Common A/B Testing Mistakes Roofers Make

Testing too small. Covered above and worth repeating because it's the number-one error. A cell of 300 pieces teaches you nothing. Mail thousands per cell or treat the result as a hint.

Changing more than one thing. A "winner" with a new headline, photo, and offer tells you nothing actionable. One variable per test.

Mailing the versions in different weeks. Weather, storms, and competitor drops all change week to week. Same week, ideally same day, or the test is contaminated.

No tracking, or shared tracking. If both versions point to the same phone number, you can't tell them apart. Distinct number and QR per version, every time.

Measuring calls instead of jobs. A scary headline can triple calls while booking fewer jobs because half the callers are confused or hostile. Track booked jobs or qualified leads.

Calling the winner too early. Roofing mail trickles in for weeks. A version that's "behind" at day 5 can win by day 30. Wait for the window to close.

Re-testing the same thing forever. Once you have a clear winner on the offer, stop re-running offer tests every month. Move down the ladder. Re-visit only when the season or market shifts.

Ignoring the loser's lesson. A losing version isn't a waste — it's information. Write down why you think it lost. Patterns across tests become your playbook.

Letting opinion override data. The hardest one. Sometimes the ugly card or the boring headline wins. If the data says so and the test was valid, the data wins. That's the whole point.

Seasonal and Regional Variation in What Wins

A/B test results are not permanent truths — they're snapshots of what worked in a particular market at a particular time. The same test can flip depending on season and region, which is why the roadmap above ends with "re-run your list test."

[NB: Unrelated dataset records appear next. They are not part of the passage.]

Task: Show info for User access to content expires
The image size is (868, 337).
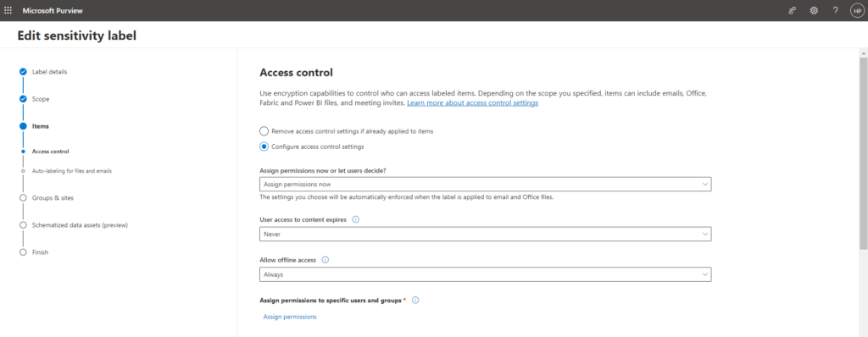Action: pos(355,219)
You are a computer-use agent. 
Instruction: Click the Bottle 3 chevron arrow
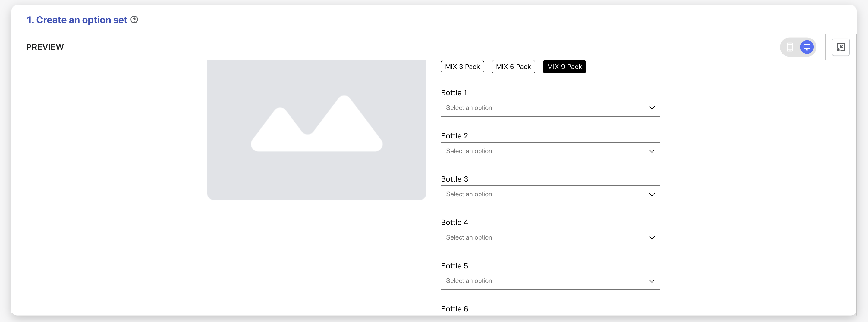pos(652,194)
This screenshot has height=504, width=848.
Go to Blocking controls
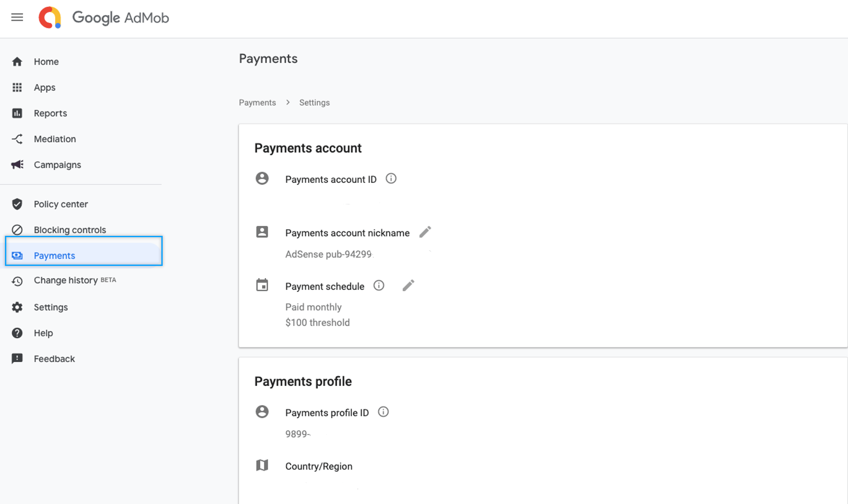(x=70, y=230)

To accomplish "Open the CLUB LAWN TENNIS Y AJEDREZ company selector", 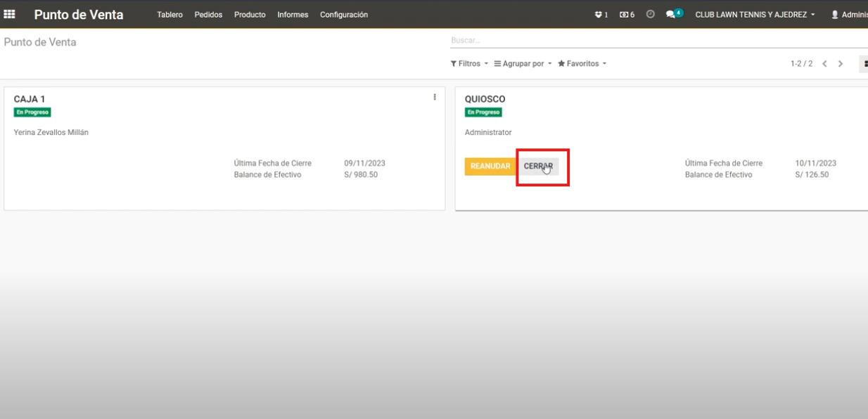I will (755, 15).
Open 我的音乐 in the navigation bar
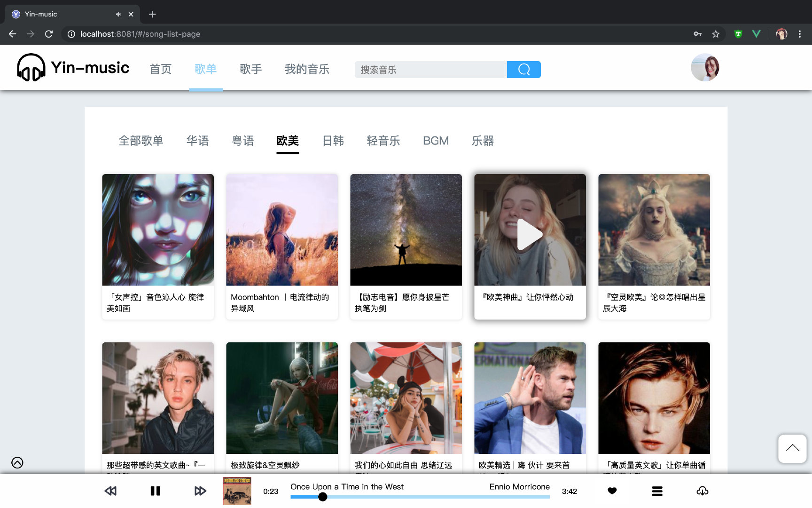812x508 pixels. [x=307, y=69]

Season. In storm-heavy spring and early summer, storm- and condition-led headlines and inspection offers tend to pull hardest because the need is top-of-mind. In the off-season (deep winter in cold climates, the dog days where there's been no weather), maintenance and "beat the spring rush" angles often do better than storm fear, because there's no fresh damage to reference. An offer that wins in May may lose in January, and vice versa. Don't assume your spring control is your January control.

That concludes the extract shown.